Self-control study of multi-omics in identification of microenvironment characteristics in calcium oxalate kidney stones.

Abstract

Background: Perform proteomic and metabolomic analysis on bilateral renal pelvis urine of patients with unilateral calcium oxalate kidney stones to identify the specific urinary microenvironment associated with stone formation.

Methods: Using cystoscopy-guided insertion of ureteral catheters, bilateral renal pelvis urine samples are collected. Liquid chromatography-tandem mass spectrometry (LC-MS/MS) is employed to identify differential proteins and metabolites in the urine microenvironment. Differentially expressed proteins and differential metabolites are further analyzed for their biological functions and potential metabolic pathways through Gene Ontology (GO) analysis, Kyoto Encyclopedia of Genes and Genomes (KEGG) enrichment analysis, Reactome pathway analysis and Biomolecular Interaction Network Database protein-protein interaction (PPI) network analysis.
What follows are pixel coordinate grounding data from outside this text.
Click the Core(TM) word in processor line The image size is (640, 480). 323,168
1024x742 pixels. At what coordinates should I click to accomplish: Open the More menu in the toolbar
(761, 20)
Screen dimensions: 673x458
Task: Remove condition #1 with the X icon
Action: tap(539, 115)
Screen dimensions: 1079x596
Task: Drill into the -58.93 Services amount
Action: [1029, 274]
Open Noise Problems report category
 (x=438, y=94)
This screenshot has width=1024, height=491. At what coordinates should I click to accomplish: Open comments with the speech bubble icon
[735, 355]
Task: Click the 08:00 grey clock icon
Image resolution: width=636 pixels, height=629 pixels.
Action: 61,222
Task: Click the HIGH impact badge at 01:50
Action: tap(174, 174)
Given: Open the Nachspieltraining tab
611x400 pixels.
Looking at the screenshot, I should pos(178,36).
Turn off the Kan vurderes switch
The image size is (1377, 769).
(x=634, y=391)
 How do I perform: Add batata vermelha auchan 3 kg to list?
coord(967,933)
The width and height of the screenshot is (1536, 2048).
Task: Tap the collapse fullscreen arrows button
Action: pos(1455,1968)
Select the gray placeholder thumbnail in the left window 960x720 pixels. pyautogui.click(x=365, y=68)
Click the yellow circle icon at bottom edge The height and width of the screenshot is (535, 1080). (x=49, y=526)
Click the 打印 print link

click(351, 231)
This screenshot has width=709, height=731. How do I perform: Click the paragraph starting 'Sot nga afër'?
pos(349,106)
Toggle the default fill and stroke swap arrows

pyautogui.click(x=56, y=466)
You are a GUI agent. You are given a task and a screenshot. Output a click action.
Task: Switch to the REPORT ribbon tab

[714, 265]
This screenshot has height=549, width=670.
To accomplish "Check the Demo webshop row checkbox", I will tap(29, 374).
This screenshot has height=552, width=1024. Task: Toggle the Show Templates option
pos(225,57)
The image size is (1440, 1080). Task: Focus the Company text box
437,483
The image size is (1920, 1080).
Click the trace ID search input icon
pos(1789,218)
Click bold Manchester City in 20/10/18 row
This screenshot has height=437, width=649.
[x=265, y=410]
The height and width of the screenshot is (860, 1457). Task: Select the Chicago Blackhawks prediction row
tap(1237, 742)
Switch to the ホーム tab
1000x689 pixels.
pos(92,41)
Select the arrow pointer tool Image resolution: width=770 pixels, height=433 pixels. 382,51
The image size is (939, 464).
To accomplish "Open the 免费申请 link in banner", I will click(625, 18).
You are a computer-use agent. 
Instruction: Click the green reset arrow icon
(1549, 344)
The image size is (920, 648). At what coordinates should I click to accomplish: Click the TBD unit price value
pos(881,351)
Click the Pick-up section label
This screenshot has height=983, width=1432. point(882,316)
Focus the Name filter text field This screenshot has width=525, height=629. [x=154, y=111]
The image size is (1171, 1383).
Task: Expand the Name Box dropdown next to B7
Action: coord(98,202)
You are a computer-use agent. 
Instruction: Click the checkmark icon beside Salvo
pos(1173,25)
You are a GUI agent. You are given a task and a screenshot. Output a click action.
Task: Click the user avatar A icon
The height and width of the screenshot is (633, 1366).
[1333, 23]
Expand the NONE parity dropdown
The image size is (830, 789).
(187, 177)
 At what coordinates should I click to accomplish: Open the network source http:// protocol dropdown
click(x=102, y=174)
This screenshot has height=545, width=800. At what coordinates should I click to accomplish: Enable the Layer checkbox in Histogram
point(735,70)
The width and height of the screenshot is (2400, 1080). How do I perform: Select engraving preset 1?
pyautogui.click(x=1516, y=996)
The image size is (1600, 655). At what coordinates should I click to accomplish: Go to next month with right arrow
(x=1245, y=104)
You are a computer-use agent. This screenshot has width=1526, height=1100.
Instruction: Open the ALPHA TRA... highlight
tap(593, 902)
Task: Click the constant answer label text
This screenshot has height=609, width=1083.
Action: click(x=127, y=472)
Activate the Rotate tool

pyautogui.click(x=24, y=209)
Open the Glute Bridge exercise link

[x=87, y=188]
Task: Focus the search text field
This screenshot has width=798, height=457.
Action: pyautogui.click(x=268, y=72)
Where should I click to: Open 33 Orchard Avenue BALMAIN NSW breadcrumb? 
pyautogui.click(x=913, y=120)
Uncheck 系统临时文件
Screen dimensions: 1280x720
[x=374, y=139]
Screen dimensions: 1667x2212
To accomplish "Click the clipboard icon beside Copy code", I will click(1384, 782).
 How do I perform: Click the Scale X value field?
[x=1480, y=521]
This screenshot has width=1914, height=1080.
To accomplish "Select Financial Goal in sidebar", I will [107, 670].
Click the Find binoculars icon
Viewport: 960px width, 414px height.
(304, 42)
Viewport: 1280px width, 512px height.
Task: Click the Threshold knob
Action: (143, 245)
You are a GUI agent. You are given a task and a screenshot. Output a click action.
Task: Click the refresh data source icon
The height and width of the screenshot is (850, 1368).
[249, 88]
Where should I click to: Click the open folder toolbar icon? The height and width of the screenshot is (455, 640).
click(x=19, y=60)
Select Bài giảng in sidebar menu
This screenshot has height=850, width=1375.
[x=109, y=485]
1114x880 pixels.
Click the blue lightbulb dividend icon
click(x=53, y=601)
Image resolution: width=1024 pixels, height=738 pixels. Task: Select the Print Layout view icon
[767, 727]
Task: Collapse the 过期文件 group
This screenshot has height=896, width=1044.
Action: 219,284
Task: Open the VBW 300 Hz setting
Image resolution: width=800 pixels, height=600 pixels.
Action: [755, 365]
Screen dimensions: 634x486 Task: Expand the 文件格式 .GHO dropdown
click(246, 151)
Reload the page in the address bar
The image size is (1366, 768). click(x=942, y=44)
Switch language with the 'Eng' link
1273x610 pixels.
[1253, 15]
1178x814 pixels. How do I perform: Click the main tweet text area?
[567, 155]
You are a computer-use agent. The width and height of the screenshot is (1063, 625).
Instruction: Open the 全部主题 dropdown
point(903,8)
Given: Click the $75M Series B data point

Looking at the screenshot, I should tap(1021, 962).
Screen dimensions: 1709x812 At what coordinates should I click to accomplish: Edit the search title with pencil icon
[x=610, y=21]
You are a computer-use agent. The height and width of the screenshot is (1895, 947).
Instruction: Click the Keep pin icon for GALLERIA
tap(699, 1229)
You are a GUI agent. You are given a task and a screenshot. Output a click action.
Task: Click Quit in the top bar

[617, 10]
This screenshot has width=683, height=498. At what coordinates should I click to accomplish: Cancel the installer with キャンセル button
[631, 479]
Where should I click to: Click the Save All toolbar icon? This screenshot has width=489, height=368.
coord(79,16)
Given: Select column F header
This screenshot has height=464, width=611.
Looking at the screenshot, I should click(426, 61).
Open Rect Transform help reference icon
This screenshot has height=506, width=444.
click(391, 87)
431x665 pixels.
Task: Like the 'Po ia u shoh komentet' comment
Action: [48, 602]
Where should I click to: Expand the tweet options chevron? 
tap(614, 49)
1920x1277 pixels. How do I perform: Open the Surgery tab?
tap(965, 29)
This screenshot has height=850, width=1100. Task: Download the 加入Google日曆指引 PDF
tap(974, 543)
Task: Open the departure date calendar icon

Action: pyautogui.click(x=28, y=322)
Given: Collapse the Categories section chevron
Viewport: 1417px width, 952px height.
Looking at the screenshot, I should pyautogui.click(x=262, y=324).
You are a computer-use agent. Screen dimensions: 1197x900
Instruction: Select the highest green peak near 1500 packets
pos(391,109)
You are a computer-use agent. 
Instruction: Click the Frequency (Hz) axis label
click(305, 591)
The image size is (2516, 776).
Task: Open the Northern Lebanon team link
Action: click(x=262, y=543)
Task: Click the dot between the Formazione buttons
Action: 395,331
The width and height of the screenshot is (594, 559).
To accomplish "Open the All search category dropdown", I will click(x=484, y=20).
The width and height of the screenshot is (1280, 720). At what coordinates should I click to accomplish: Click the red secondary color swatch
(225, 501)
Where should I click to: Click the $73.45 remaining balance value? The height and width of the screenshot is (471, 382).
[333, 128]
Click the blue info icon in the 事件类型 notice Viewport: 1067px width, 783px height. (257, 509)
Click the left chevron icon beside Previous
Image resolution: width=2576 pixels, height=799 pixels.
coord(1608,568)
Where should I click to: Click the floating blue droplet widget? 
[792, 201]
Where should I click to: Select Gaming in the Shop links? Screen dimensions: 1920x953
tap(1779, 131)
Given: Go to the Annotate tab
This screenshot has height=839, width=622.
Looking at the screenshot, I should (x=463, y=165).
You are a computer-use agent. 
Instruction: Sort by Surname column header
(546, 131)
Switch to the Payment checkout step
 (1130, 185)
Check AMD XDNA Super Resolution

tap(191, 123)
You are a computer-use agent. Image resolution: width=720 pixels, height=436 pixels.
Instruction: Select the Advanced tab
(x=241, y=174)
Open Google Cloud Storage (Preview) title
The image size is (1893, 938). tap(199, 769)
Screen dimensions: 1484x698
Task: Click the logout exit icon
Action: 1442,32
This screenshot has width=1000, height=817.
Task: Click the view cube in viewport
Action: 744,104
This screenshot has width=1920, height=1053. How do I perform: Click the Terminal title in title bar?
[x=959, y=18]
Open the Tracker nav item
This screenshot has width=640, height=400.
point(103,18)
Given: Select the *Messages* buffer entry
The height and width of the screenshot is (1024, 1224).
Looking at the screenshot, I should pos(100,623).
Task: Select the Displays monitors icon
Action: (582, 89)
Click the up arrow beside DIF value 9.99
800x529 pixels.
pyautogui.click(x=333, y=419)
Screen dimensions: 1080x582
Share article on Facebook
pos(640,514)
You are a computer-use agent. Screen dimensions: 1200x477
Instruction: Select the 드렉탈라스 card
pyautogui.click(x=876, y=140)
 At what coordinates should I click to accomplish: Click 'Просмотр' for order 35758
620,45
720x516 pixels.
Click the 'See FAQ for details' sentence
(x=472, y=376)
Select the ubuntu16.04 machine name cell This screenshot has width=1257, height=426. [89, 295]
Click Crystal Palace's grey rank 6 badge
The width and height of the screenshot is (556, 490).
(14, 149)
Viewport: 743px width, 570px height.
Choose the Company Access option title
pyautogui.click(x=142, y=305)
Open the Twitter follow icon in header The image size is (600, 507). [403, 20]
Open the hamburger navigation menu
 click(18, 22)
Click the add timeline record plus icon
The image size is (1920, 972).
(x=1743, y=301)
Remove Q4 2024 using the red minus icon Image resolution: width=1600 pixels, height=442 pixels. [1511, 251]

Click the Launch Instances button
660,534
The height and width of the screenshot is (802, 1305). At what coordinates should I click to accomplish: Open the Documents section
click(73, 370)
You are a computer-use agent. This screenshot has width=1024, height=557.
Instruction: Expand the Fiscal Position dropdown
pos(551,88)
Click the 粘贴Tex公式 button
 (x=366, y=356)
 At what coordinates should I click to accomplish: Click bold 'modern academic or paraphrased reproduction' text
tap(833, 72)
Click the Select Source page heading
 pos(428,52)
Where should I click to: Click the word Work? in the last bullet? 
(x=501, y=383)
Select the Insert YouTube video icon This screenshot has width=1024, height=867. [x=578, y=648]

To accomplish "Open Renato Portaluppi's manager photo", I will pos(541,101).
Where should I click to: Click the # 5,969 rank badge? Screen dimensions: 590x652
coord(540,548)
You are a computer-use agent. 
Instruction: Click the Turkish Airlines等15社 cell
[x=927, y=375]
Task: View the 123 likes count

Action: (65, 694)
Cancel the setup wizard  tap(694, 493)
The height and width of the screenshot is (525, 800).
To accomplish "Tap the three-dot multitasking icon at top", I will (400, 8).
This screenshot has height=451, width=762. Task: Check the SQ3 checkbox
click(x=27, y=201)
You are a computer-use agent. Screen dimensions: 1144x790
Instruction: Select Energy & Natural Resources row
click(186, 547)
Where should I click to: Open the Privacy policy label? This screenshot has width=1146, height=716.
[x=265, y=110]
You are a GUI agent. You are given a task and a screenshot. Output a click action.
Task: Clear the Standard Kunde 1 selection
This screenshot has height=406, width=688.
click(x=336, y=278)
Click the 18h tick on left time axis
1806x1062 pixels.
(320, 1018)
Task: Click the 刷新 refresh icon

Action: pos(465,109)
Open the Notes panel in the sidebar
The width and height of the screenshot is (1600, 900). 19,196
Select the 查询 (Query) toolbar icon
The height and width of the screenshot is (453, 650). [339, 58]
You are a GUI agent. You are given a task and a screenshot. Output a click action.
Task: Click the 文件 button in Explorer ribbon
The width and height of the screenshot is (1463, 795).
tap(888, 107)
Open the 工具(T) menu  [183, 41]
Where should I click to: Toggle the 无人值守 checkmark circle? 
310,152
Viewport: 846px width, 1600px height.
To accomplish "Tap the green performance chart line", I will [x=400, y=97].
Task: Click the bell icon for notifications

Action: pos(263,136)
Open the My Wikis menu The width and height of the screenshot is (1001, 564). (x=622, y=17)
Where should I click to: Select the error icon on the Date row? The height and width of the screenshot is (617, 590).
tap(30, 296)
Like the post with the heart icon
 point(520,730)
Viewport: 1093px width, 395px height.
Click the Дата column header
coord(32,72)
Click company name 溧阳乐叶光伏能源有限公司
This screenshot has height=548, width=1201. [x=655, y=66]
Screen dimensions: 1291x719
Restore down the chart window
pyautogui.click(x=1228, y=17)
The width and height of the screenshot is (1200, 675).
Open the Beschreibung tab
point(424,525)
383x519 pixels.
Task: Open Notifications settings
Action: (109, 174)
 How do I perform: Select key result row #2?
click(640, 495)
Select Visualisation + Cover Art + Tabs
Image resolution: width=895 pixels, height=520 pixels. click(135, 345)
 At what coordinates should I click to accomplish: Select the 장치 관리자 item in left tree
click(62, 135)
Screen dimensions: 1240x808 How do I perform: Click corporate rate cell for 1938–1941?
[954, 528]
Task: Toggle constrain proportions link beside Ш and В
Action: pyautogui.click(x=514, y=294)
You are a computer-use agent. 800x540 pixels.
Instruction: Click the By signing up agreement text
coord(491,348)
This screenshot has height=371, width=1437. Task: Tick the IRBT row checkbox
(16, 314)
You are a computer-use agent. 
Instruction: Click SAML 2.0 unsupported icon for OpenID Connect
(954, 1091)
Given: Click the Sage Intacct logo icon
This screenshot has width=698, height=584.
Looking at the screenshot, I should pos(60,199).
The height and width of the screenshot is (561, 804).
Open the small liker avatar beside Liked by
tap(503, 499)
Results: In the urine from the stone-affected side, 36 differential proteins were significantly upregulated, 4 differential proteins were downregulated, and 10 differential metabolites were significantly upregulated. Functional and pathway analyses indicate that the differentially expressed proteins are primarily involved in inflammatory pathways and complement and coagulation cascades, while the differential metabolites are mainly associated with oxidative stress.

Conclusion: The proteomic and metabolomic profiles of the urinary microenvironment in stone-affected kidneys provide a more precise reflection of the pathophysiological mechanisms involved in stone formation and development.